▶ [Records from a collection]
===
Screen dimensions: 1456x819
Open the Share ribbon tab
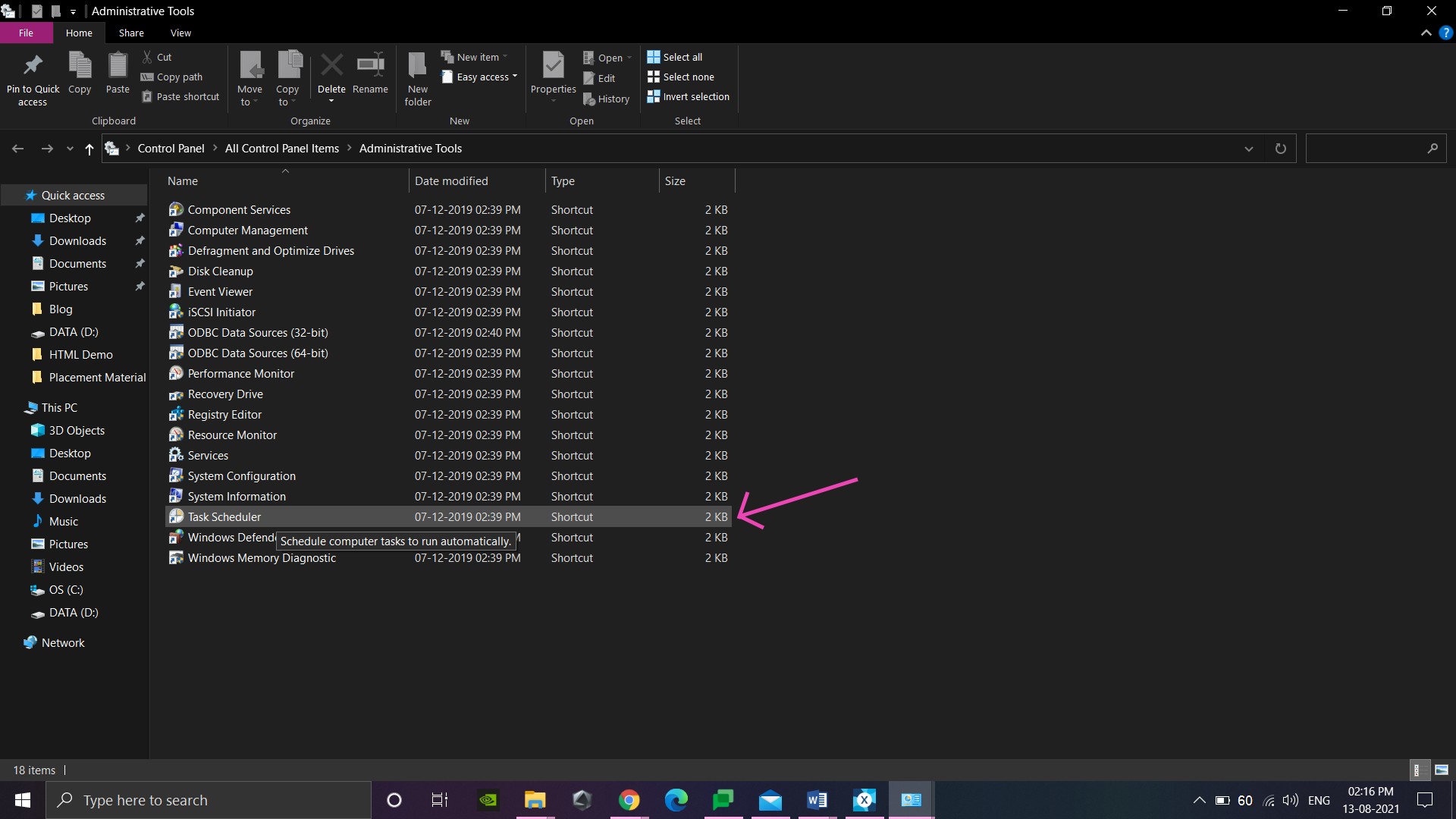click(130, 33)
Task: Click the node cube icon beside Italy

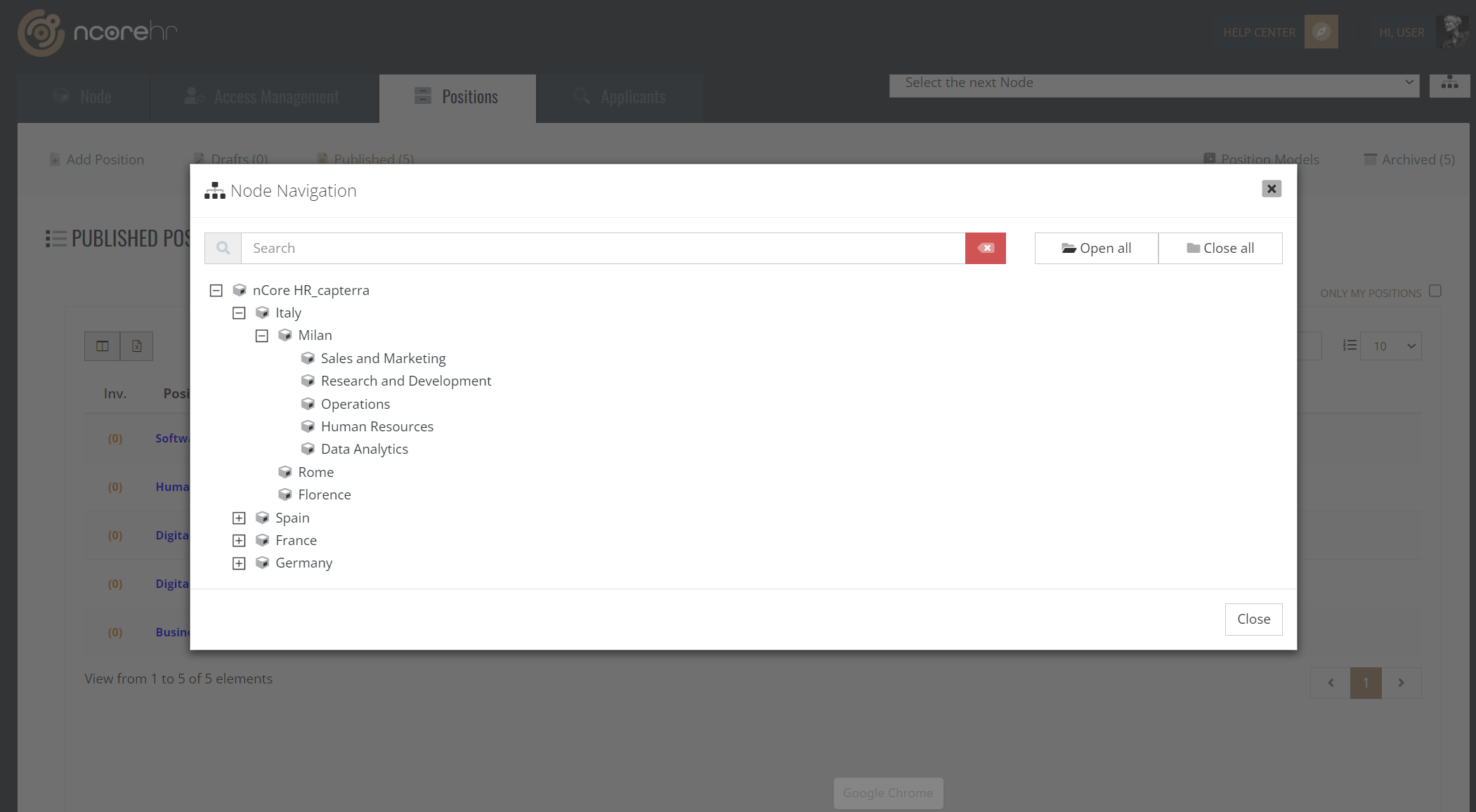Action: pos(263,313)
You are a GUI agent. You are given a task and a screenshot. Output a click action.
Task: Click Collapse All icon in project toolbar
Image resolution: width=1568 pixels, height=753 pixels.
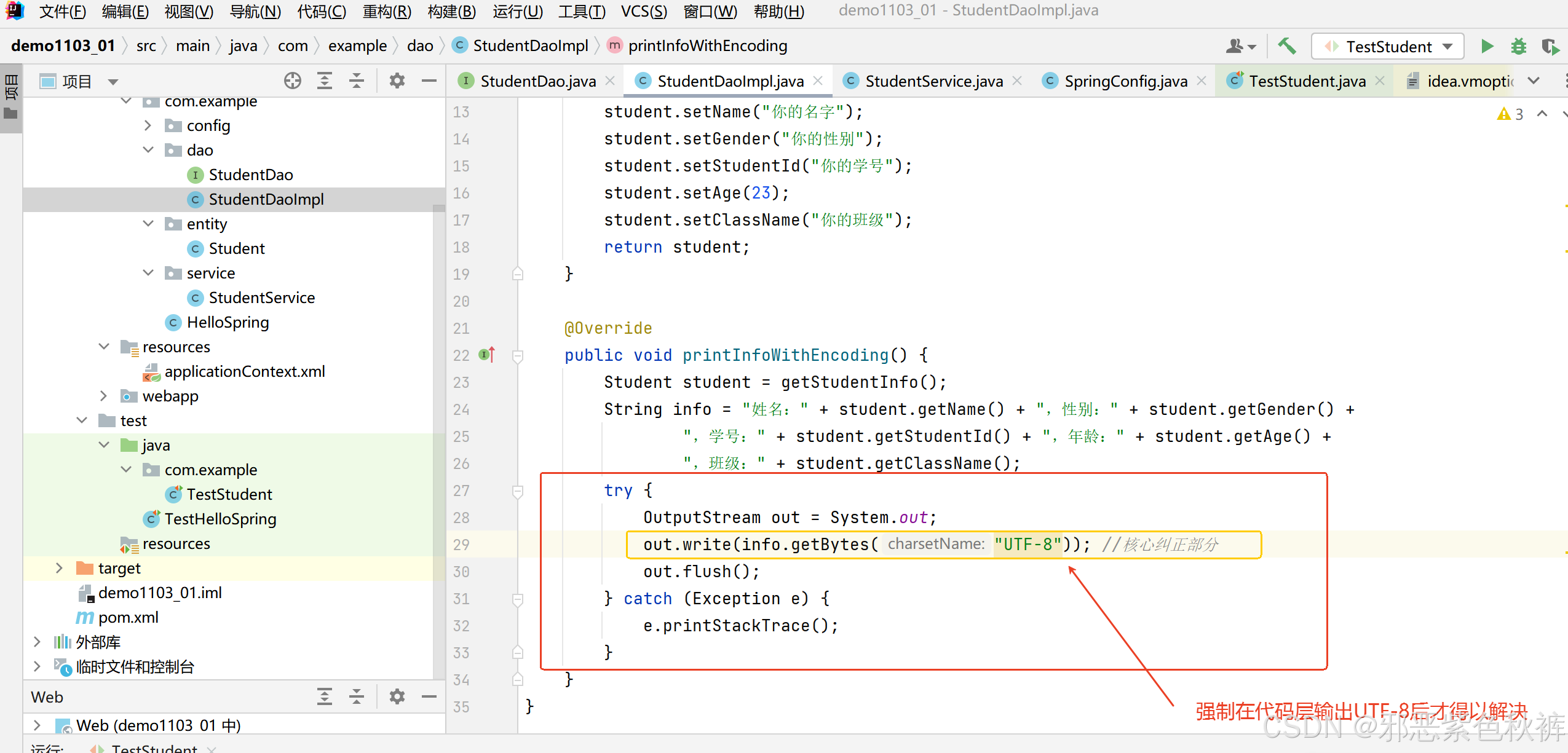[357, 81]
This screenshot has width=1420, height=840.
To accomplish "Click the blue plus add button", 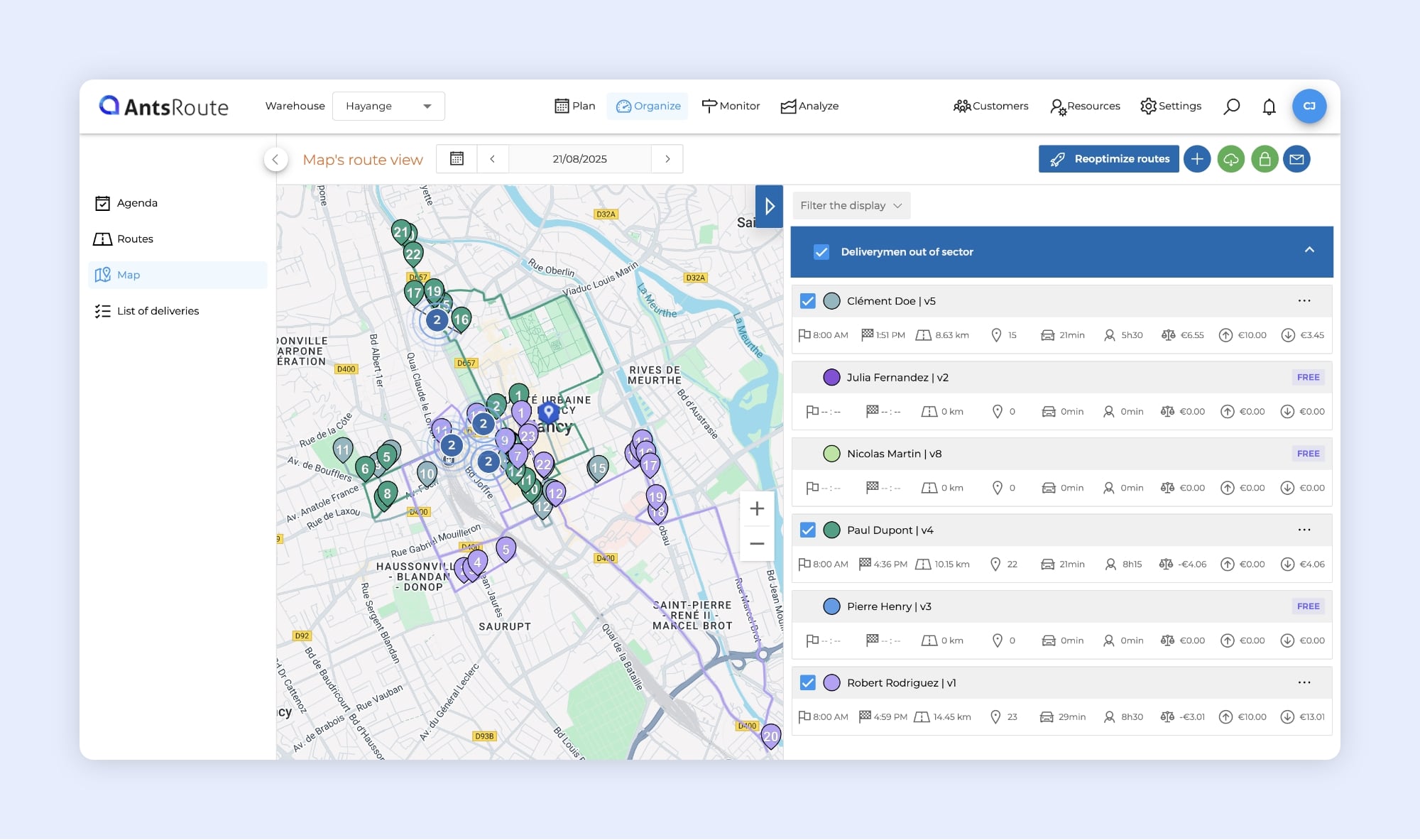I will tap(1197, 159).
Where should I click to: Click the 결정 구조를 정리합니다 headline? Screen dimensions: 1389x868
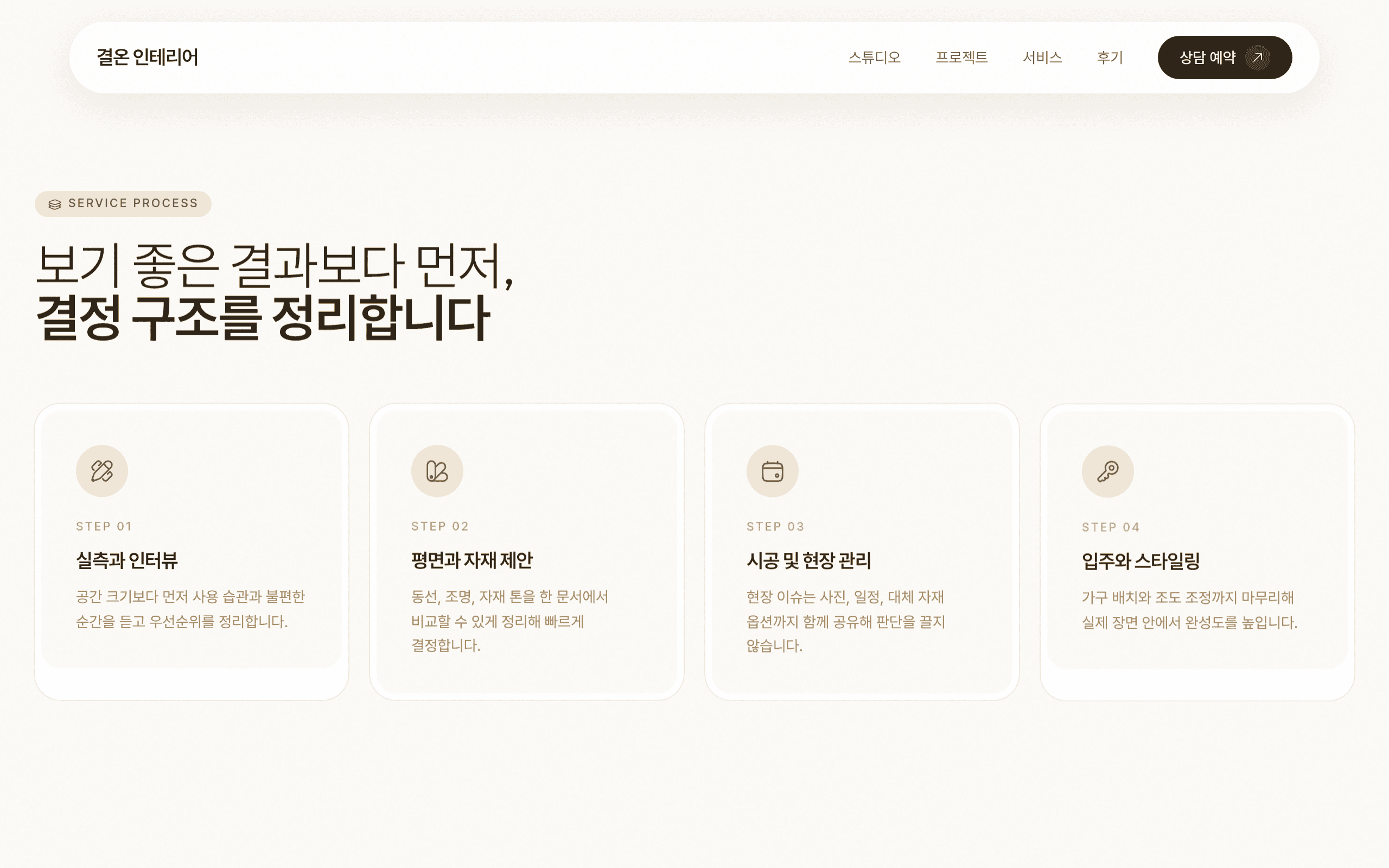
===
▶ [Aim of the task]
Set down exactly the lines running from the beginning of the entries above to the line that contains "You are a GUI", including both, and leave out pictures.

▶ [Output below]
Screen dimensions: 1456x819
Open the Share ribbon tab
click(130, 33)
Task: Click the node cube icon beside Italy

Action: pos(263,313)
You are a GUI agent. You are given a task and a screenshot. Output a click action.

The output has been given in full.